=== Section Start ===
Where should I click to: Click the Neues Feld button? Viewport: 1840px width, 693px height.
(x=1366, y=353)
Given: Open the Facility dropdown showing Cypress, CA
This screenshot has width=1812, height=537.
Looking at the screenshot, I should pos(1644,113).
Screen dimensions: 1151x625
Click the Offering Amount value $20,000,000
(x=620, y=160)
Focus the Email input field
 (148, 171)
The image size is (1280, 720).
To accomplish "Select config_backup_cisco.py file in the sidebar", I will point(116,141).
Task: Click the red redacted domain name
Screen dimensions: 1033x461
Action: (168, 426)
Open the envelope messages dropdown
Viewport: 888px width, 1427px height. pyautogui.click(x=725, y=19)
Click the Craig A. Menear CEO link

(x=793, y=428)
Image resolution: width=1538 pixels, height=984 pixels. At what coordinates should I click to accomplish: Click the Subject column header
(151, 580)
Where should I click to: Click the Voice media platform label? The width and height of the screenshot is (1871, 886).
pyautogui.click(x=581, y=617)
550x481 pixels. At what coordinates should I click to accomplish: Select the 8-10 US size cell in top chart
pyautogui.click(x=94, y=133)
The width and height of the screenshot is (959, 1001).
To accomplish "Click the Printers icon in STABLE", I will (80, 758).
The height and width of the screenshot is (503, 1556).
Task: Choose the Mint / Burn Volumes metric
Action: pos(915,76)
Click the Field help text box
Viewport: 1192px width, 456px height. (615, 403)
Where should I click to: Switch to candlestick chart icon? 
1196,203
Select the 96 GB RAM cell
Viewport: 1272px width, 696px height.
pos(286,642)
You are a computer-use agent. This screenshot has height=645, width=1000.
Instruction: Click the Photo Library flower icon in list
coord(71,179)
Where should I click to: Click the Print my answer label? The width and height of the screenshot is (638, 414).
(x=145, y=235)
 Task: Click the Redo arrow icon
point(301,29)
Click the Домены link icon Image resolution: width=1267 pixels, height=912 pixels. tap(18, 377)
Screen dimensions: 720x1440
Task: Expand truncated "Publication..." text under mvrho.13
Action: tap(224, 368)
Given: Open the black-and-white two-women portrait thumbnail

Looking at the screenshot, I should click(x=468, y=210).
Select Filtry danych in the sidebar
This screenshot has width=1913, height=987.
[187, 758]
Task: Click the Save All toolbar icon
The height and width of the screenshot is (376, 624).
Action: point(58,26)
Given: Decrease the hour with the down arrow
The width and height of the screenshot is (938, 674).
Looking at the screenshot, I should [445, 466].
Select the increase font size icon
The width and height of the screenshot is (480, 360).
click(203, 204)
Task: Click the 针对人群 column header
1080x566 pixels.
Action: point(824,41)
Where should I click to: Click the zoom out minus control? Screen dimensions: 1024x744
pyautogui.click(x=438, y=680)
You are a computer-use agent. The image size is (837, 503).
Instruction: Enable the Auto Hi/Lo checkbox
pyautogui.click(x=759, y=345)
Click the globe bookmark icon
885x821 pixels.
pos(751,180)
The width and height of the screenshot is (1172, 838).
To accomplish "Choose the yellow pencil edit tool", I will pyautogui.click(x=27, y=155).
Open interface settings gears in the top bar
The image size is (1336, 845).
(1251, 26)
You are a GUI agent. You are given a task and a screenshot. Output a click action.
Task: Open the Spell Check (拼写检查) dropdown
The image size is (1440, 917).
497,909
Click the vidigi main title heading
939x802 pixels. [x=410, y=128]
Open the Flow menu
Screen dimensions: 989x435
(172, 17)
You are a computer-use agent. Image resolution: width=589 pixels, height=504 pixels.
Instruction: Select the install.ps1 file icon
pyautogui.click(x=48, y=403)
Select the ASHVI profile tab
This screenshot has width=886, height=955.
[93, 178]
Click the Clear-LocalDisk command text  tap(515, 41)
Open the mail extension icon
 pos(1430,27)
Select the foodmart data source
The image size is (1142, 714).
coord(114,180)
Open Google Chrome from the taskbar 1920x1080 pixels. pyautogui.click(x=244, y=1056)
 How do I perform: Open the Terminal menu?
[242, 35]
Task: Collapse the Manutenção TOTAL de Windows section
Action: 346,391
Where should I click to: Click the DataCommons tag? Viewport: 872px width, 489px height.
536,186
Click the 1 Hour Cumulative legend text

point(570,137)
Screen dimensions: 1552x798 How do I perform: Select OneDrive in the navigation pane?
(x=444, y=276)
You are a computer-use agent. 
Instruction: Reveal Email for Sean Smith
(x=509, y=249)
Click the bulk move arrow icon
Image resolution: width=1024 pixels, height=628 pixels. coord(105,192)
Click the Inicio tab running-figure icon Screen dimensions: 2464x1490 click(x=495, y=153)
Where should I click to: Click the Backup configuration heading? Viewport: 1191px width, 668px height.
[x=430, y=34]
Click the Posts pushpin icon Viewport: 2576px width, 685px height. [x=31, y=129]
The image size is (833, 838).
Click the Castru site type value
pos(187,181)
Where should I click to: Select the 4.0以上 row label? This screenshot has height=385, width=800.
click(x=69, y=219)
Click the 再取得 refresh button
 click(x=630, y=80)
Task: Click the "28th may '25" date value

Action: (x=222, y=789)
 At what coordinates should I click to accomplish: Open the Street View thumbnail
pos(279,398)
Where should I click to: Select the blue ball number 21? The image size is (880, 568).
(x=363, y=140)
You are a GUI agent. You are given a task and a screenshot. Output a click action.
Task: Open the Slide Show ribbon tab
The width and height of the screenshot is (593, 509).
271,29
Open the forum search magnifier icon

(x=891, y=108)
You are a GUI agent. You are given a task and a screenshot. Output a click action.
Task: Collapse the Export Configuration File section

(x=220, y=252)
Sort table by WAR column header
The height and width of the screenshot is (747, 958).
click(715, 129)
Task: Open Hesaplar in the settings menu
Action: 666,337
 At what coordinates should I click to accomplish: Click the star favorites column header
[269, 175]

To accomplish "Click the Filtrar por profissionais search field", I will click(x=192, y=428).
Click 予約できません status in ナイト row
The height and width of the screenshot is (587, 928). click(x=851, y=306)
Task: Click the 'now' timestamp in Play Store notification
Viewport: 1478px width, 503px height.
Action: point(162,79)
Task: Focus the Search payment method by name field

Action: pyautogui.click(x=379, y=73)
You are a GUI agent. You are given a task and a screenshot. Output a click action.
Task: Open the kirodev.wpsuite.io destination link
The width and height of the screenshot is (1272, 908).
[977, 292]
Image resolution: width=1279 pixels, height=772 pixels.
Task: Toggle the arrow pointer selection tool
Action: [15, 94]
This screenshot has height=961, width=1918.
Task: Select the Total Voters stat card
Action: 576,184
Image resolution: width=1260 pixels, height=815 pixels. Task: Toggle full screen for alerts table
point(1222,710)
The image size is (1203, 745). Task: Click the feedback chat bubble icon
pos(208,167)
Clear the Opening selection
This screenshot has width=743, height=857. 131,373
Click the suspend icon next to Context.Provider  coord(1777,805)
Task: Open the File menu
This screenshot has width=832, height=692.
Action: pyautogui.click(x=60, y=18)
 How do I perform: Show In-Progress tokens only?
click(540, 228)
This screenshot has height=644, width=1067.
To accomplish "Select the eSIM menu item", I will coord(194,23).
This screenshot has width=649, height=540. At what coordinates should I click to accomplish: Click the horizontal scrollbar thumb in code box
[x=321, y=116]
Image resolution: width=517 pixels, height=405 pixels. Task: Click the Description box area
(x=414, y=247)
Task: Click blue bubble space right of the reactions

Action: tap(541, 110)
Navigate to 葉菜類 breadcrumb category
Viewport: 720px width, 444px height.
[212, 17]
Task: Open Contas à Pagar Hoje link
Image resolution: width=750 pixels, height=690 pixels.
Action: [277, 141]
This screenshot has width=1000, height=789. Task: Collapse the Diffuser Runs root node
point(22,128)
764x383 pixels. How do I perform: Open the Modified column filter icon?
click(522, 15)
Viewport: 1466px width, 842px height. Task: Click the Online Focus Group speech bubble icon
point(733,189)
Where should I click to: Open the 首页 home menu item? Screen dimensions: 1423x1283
=== Section End ===
ACTIVITY :: Report each line in the data that holds the word "computer".

REPLY TO THE TASK ::
You are a computer-use agent. This screenshot has height=645, width=1000.
You are a computer-use agent. The image size is (837, 503).
You are a computer-use agent. Image resolution: width=589 pixels, height=504 pixels.
You are a computer-use agent. 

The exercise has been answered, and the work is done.